# [Text extract]
Begin

Now fix any point of the graph as origin and take B_n to be the set of all vertices of the graph which can be reached from the origin by traversing at most n edges. So in contrast to my previous terminology, B_n is only a set of vertices, and not a polytope anymore; in particular, talking about "convexity" of B_n is meaningless. B_n is the set of points which can be reached in n time steps.
We are interested in how the shape of B_n / n depends on n. In particular, whether it is possible that this "velocity set" tends to a Euclidean ball as n --> oo.
*Claim:* The set
[math]
\lim_{n\rightarrow\infty}\frac{1}{n}B_n
[/math]
is a polytope. (More accurately: there is a polytope P such that the Hausdorff distance between P and B_n / n converges to 0 as n--> oo.)
*Proof:* For simplicity, let us consider first the case where every unit cell contains only one vertex of G. Then any vertex can be mapped into any other by a translation preserving the graph. In this case, I will now prove that the velocity polytope is precisely the convex hull
[math]
P = \mathrm{conv}(B_1)

End

# [Problems and tasks]
a – According to the periodic-graph excerpt, what set of vertices is B_n?
b – Carry on the periodic-graph excerpt from where it stops.

# [Recorded data]
Begin

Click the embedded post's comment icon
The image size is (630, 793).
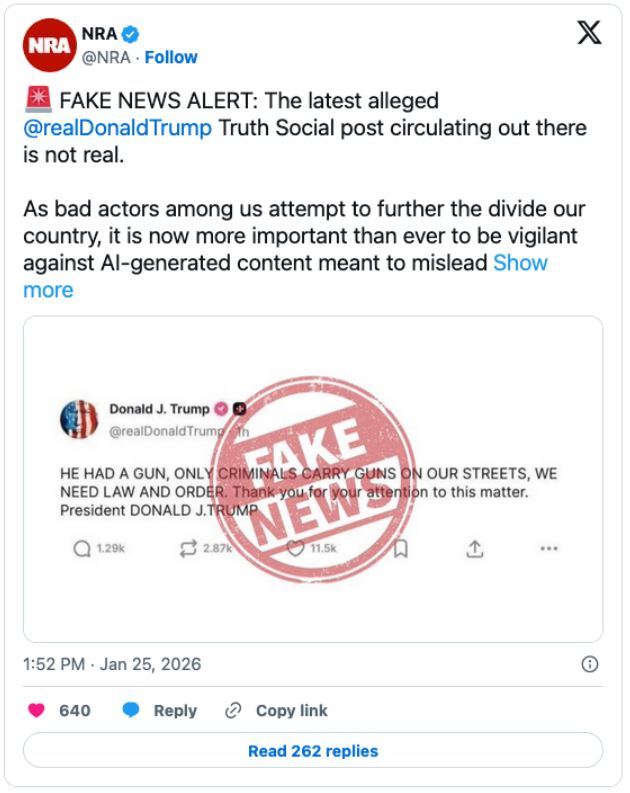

End

# [Outputs by task]
a – B_n is the set of all vertices of the graph that can be reached from the origin by traversing at most n edges.

b –
[/math]
To see this, note that, as in the previous "proof", we get B_2 by translating a copy of B_1 to all the vertices of B_1. We obtain B_3 by translating copies of B_1 to all vertices of B_2. And so on. Hence,
[math]
B_n = \{x_1+\ldots+x_n\:|\:x_1,\ldots,x_n\in B_1\}
[/math]
Similarly,
[math]
\frac{1}{n}B_n=\left\{\frac{1}{n}x_1+\ldots+\frac{1}{n}x_n\:|\:x_1,\ldots,x_n\in B_1\right\}
[/math]
This clearly lies in the convex hull of B_1; morevoer, as n grows, we can approximate any point in the convex hull of B_1 by a point of this form. (Such a point is a convex combination of elements of B_1. Approximate the coefficients of this convex combination by rational numbers with denominator n.)
This proves the claim in the case that each unit cell contains exactly one vertex of the graph. The argument for the general case follows now. Define a an "admissible velocity" to be a vector
[math]
\vec{v}=\frac{\vec{s}}{t}
[/math]
where \vec{s} and t are given as follows: there needs to exist a path in the graph which begins at the origin x, ends at a vertex which is a translate Tx of x, and does not traverse any other translate of x, such that t is the number of edges in the path, and \vec{s} is the direction vector from x to Tx.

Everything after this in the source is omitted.